■ **Instructions for the task**
Exactly the lines below from the one with "Viewport: 1341px width, 652px" up to and including the one with "You are a computer-use agent. 719x705 pixels." make up the answer, with nothing else added.

■ **Source records**
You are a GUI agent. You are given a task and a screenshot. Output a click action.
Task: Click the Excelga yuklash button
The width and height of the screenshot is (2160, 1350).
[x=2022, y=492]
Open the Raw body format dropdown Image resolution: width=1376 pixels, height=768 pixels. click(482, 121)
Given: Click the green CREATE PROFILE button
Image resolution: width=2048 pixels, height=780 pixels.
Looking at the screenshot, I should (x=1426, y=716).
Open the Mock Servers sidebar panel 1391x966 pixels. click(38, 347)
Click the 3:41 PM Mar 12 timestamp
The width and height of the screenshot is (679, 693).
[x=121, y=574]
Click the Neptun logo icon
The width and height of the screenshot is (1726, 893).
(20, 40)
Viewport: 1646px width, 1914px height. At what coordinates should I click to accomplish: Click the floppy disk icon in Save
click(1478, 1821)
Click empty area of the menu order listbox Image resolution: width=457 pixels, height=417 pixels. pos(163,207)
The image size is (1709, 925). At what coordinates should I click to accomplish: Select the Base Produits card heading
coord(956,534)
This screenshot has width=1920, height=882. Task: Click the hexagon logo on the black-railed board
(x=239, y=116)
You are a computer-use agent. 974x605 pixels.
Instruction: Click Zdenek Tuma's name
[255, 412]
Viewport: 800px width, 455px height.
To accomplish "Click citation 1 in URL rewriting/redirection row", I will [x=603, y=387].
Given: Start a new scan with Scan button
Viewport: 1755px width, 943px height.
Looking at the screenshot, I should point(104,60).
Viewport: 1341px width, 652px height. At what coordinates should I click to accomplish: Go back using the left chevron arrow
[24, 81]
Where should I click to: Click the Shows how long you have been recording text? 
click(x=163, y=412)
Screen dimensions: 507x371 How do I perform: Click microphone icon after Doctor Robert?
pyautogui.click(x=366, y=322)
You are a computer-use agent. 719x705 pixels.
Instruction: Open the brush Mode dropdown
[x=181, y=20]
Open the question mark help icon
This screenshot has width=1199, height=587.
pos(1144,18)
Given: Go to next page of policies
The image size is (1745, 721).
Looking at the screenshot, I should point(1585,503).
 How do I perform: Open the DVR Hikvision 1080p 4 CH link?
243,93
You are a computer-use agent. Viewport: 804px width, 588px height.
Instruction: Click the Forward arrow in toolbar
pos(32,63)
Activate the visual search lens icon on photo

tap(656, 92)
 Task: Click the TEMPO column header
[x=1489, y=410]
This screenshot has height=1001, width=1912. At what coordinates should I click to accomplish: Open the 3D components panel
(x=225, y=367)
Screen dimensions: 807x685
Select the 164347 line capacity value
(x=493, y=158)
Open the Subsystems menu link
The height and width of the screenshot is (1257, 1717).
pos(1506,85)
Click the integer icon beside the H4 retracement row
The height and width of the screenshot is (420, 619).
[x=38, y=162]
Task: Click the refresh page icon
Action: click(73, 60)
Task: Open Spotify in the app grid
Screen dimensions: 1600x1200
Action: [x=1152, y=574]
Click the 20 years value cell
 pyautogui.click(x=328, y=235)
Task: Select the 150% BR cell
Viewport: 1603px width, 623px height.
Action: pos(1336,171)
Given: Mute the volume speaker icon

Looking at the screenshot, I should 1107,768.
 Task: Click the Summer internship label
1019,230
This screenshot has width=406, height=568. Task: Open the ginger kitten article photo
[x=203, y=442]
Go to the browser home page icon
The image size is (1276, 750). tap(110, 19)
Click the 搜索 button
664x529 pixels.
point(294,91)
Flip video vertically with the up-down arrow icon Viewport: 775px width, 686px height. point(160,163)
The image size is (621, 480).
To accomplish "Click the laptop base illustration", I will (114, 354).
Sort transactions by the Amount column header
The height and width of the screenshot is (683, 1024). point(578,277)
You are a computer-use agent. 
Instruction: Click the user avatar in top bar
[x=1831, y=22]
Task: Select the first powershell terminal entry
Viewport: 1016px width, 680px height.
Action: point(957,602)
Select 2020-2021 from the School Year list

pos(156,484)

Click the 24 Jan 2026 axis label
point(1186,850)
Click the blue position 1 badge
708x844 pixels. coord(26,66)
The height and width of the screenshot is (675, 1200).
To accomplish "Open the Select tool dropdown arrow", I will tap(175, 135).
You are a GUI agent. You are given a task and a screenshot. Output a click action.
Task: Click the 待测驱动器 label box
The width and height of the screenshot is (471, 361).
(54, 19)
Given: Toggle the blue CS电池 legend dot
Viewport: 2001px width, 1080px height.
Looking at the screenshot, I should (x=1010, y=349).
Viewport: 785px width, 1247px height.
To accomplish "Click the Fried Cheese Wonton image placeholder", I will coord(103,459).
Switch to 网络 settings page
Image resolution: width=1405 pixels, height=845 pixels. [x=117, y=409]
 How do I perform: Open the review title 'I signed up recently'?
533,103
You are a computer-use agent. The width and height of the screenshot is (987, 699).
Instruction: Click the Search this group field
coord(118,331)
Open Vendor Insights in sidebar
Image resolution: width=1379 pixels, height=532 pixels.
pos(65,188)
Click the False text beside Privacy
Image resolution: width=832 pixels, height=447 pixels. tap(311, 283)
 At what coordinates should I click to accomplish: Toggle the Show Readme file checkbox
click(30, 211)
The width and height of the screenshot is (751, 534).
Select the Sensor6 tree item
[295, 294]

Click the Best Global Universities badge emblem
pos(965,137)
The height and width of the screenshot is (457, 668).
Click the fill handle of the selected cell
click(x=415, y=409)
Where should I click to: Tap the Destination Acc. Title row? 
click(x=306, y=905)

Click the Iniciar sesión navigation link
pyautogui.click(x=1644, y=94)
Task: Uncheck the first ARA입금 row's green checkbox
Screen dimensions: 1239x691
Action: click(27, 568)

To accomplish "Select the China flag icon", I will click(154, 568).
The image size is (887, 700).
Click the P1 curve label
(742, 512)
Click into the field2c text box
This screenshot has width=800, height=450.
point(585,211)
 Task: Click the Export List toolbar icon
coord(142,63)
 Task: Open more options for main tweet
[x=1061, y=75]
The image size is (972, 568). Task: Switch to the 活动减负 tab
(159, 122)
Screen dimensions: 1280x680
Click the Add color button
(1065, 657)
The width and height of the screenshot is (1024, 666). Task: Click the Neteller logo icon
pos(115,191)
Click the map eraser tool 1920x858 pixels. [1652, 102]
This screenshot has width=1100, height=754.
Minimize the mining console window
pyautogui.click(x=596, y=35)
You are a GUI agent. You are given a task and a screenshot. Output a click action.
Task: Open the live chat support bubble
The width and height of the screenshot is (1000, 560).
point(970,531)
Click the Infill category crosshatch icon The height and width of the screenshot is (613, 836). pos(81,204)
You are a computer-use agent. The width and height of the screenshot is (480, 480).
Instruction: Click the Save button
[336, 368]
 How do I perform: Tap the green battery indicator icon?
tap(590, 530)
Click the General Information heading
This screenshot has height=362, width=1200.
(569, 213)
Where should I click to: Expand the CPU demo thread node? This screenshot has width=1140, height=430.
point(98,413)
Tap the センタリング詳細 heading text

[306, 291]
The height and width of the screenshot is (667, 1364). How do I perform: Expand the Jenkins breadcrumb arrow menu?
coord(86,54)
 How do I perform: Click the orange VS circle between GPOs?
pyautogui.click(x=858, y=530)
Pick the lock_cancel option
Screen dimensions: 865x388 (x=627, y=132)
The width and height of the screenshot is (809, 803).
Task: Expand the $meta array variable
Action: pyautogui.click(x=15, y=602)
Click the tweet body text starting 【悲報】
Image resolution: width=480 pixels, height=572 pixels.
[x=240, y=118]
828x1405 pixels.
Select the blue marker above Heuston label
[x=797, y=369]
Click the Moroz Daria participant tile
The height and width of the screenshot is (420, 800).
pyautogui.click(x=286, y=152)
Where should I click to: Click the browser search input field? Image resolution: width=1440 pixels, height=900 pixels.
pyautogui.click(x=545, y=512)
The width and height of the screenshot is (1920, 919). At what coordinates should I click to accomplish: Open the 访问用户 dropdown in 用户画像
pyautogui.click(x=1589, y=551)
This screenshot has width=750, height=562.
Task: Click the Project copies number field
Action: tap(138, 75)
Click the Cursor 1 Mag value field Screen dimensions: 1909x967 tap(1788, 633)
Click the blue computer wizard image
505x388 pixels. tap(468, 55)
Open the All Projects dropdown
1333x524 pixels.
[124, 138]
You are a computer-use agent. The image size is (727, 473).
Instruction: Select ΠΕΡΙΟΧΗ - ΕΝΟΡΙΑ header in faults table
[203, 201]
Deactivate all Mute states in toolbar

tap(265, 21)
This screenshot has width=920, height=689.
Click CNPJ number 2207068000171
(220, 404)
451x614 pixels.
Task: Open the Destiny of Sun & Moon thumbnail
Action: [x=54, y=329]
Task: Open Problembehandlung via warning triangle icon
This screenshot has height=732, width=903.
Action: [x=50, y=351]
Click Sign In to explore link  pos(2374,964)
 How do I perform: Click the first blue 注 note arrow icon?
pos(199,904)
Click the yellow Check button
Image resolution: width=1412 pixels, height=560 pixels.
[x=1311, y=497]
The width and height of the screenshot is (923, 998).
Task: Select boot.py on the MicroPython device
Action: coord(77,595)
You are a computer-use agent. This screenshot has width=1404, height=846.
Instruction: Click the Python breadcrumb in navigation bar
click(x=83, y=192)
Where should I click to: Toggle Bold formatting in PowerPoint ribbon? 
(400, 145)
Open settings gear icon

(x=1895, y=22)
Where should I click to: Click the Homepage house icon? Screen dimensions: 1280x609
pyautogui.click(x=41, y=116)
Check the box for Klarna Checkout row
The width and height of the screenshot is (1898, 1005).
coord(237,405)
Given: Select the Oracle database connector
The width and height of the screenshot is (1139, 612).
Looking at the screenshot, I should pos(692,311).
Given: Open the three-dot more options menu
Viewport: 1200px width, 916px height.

■ **Output for this task**
Viewport: 1341px width, 652px height. At what coordinates should I click to accomplish: Go back using the left chevron arrow
[24, 81]
Where should I click to: Click the Shows how long you have been recording text? 
click(x=163, y=412)
Screen dimensions: 507x371 How do I perform: Click microphone icon after Doctor Robert?
pyautogui.click(x=366, y=322)
You are a computer-use agent. 719x705 pixels.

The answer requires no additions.